The Company can store your personal data for the duration of the contractual relationship and for another 10 years after the contractual relationship has terminated, 10 years after the end of the tax period in which a tax document was issued, 5 years after a complaints procedure has terminated, and 30 days after you revoke your consent.

What are your rights concerning Personal Data Processing?

Under the specified conditions, you can exercise any of the rights listed below, which you have under the legal regulations for the protection of personal data, mainly the General Data Protection Regulation (GDPR):

• the right to receive clear, transparent, and comprehensible information about how your personal data are used and about your rights;
• the right to revoke your consent to the processing of your personal data at any time via post, e-mail or in person to our address listed below;
• the right to access your personal data and to be informed about any activities related to the processing of the data by the Company or other processors;
• the right to correct any incorrect, and to add incomplete, personal data;
• the right to delete your personal data, especially (i) if they are not needed for further processing, (ii) if your consent to the processing of the data has been revoked, (iii) if the data subject has repeatedly objected to the processing of the data, (iv) if the data are being processed illegally, or (v) if the data must be deleted in accordance with legal regulations;
• the right to restrict the processing of your personal data (i) if the data subject has contested the validity of the personal data, until the Company verifies their correctness, (ii) if the processing is illegal, (iii) if the Company does not need the data but the data subject needs the data in order to exercise their legal claims, (iv) or if the data subject raises objections against the processing of their data, until the Company verifies whether the legitimate interests of the Company outweigh the interests of the data subject;
• the right to object to the processing of your personal data if they are being processed for the legitimate interests of the Company.
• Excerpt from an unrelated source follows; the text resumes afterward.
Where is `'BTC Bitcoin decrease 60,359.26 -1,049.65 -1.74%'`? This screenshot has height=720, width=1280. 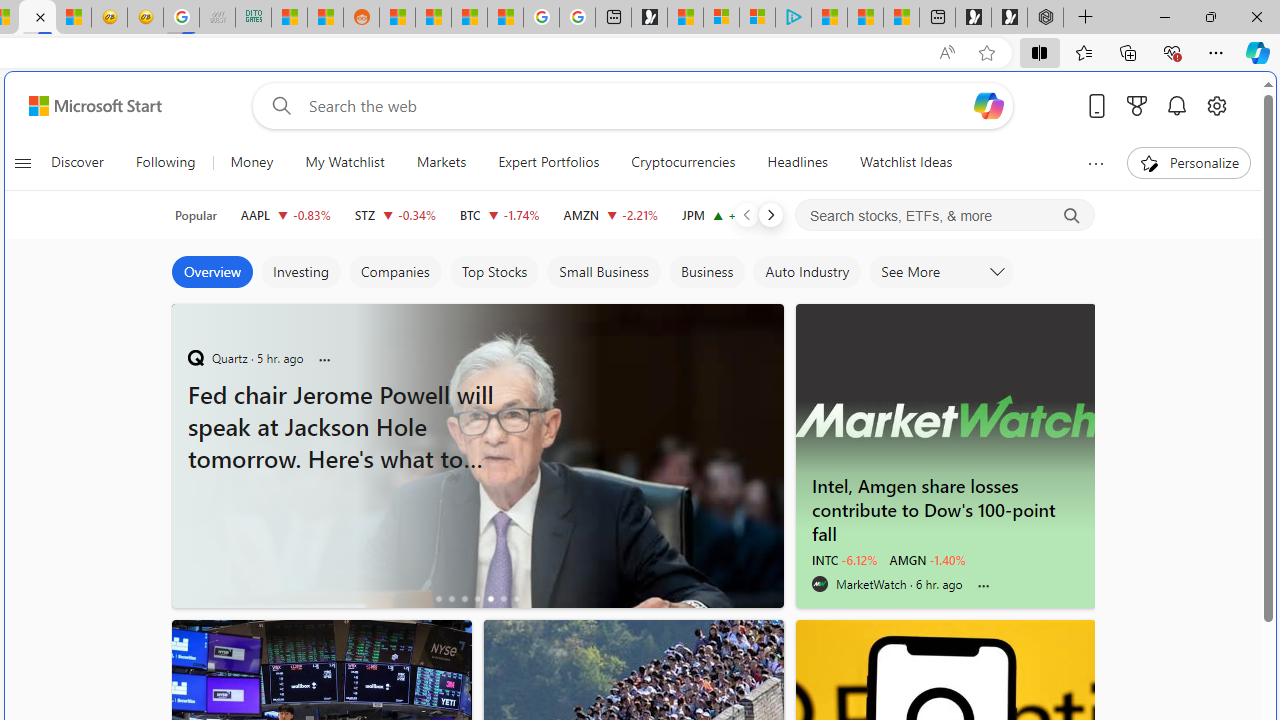 'BTC Bitcoin decrease 60,359.26 -1,049.65 -1.74%' is located at coordinates (499, 214).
If you object to further processing for the purpose of direct marketing, the data will not be processed for this purpose;
• the right to obtain your personal data in a structured, commonly used, and machine-readable format, and to transfer them to another controller under compliance with legal regulations;

We will respond to a request to exercise your rights in connection with the processing of your personal data within the legal deadline, which is usually no later than 1 month after the specific request was delivered. We let you know in exceptional cases if your request will require extra time.

Inquiries and contacts

If you would like to exercise any of your rights in relation to the processing of your personal data, or you have any inquiries or complaints, please call us, or write to us via post or e-mail.

VB MALLORCA CYCLING CENTER, S.L.U.
Mgr. Vojtěch Beran, managing director
Carrer de la Goleta s/n., 076100 Can Pastilla - Mallorca, Spain
C.I.F. / ID number: ES B67889519
e-mail address: vojtech.beran@mallorcacyclingcenter.com phone number.: +420 777 871 045

Amendments to these Principles

The Company may decide to amend or update these Principles. The current valid version of the Principles is available on the Company website in the Policy Privacy section. However, we assure you that there will be no amendments with a retroactive effect and that we will not amend the Principles concerning the processing of data we have already obtained.